We are roasting a Pork Loin with Peachy Mustard Glaze for our entree, it is super simple to prepare, and loaded with juicy tender flavor. The tangy glaze is perfect this time of year and adds to the succulent meaty taste. My pork loin has a large fat cap on top because I purchased it from a farmer’s market, but if you prefer less fat on top, buy a pork loin at the grocery store – but keep a little fat on the top.
Our side dish is a Carrot & Celery Salad with Lemon Honey Vinaigrette. This salad reminds me of dining in one of my grandparent’s favorite restaurants, where they always placed a carrot and celery tray with dipping sauce on the table. In this salad the crispy veggies are a fun twist mixed with a little Romaine lettuce for an extra crunch. The citrusy vinaigrette gives it a boost of tang, which the carrots and celery can handle.
For dessert, a tender Lemon Almond Flourless Cake. Flourless desserts are so in fashion, especially with the grain free crowd, and this cake doesn’t miss a beat on flavor. The crumb on this cake is almost like pudding, but with a slight nuttiness. I must say, “it is scrumptious” and it’s even better with a scoop of vanilla ice cream on the side.
So, invite some friends and gather to create a meal that is worth reminiscing about. Don’t forget to tag me @genamariebell on Instagram with your pics!

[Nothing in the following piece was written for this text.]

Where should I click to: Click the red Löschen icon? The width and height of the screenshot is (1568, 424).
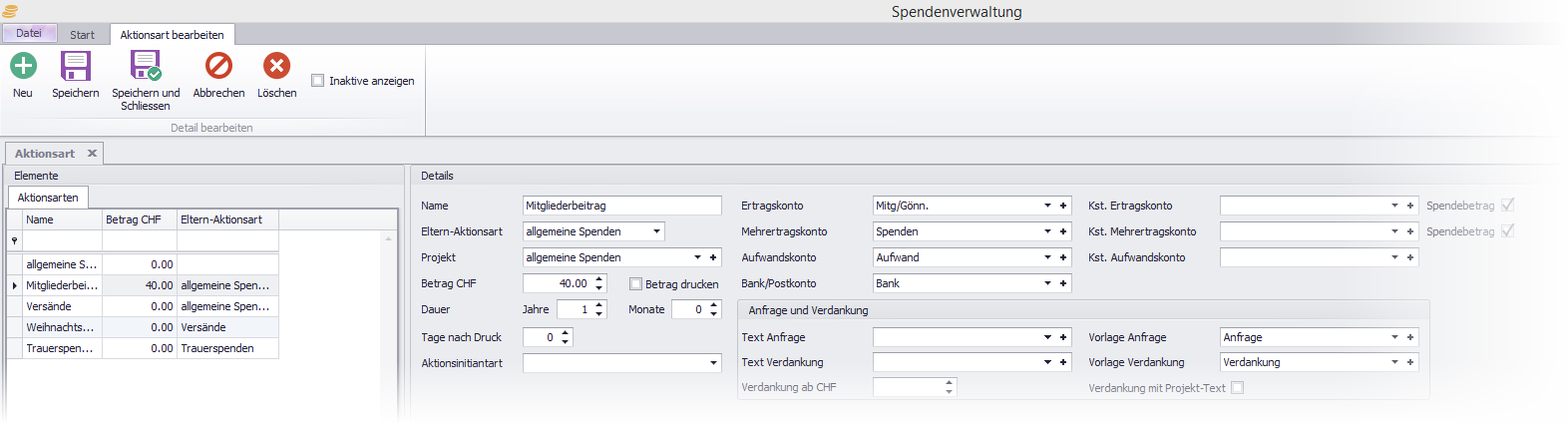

Lemon Almond Flourless Cake
1 stick butter, room temperature
1 1/3 cups granulated sugar
zest of 1 lemon
1 teaspoon almond extract
4 eggs divided, room temperature
2 1/2 cups almond flour
1 cup whole milk ricotta cheese
1/4 cup confectioners sugar
vanilla ice cream, optional
1. Preheat the oven to 325 degrees. Butter and line the bottom of a 9-inch cake pan with parchment paper. In a stand mixer or large bowl, beat butter and sugar for 3 minutes until light and fluffy. Add in egg yolks, lemon zest and almond extract, beat for 2 minutes.

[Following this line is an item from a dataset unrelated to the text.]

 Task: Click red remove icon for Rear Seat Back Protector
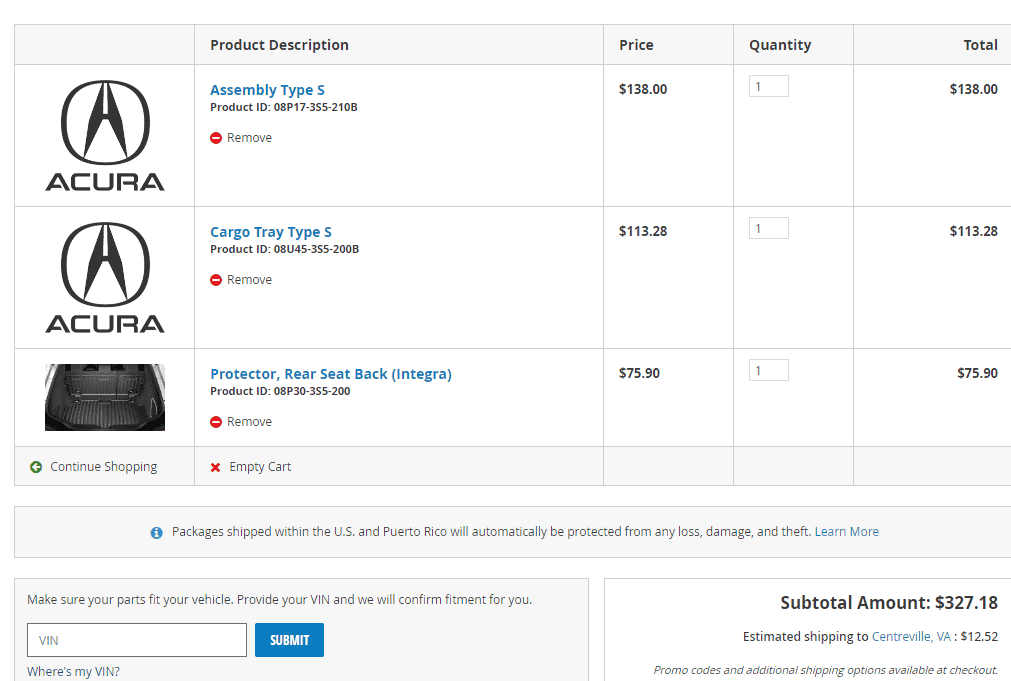point(216,422)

2. Add in the almond flour and ricotta cheese and mix on low speed for 1 minute, or until combined. Remove bowl from stand mixer, and in separate bowl, beat egg whites until stiff peaks. Fold egg whites into cake batter.

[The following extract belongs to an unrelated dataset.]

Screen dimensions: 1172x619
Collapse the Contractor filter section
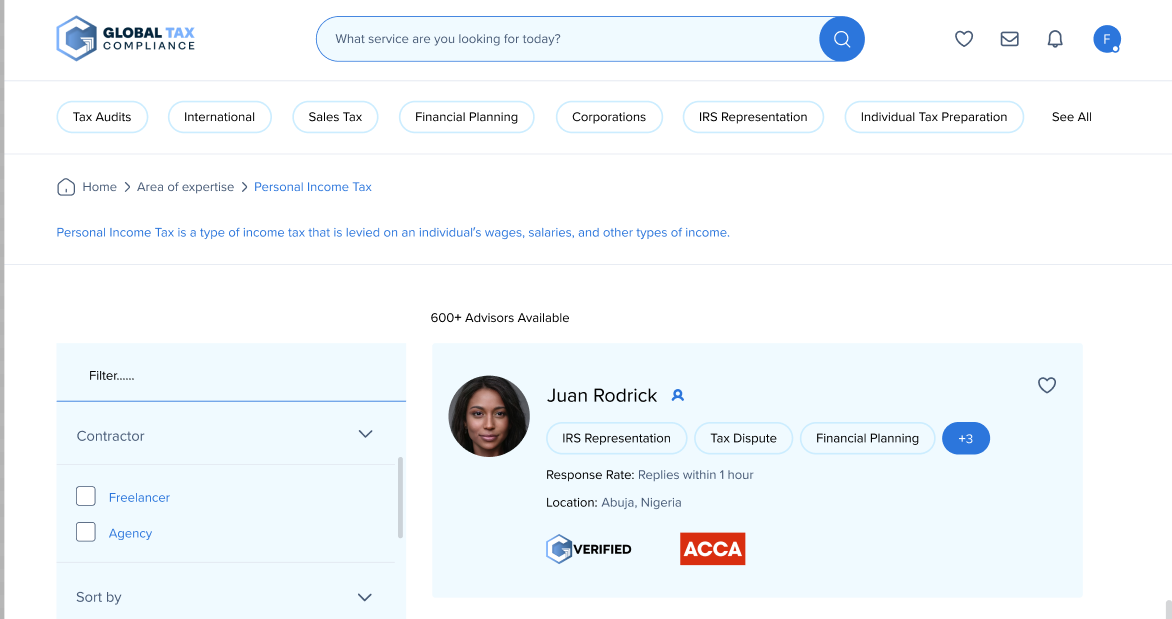point(365,434)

3. Pour batter into prepared pan and smooth out on top. Bake for 45-50 minutes or until the cake is firm to the touch. Remove from oven and let cool in pan for 40 minutes. Using a table knife, loosen the perimeter and invert on a cake stand or platter. Cool to room temperature and sprinkle with confectioners sugar. Slice and serve with a scoop of vanilla ice cream, if desired. Enjoy!
Carrot & Celery Salad with Lemon Honey Vinaigrette
3 large carrots
3 stalks celery
1 heart of Romaine, sliced
2 ounces Parmesan cheese
juice of 1 lemon
1 teaspoon Dijon mustard
1 teaspoon honey
pinch of salt & pepper
1/3 cup sunflower oil or vegetable oil
1. Remove any celery leaves and rough chop. Slice the celery down the center and cut diagonally into thin pieces. Slice the Romaine lettuce into thin strips. Peel and julienne the carrots.
2. Place the celery, carrots and lettuce into a serving bowl. Add the vinaigrette ingredients into a jar with sealed lid and shake vigorously. Pour half the dressing over the salad and save the other half for serving. Shave Parmesan and sprinkle over the top, chill salad until ready to serve. Enjoy!
Pork Loin with Peachy Mustard Glaze
3 pound pork loin
3 cloves garlic
1 teaspoon salt
1/2 teaspoon black pepper
1/2 cup peach preserves
2 tablespoon Dijon mustard
1/4 teaspoon black pepper
1. Preheat the oven to 400 degrees. Remove pork from any packaging and pat dry with paper towels. Chop garlic and press on the outside of pork loin. Sprinkle with salt and pepper on all sides. Let meat rest for 30 minutes.
2. Place pork loin in a roasting pan and put in the oven to roast for 1 hour, or until the internal temperature reaches 142 degrees. The pork will continue to cook after you take it out of the oven. Add the glaze ingredients to a saucepan and heat until simmering. Brush the top of pork after 30 minutes of cooking and then again after 2o minutes. Remove from the oven and place on a cutting board to rest before slicing. Enjoy!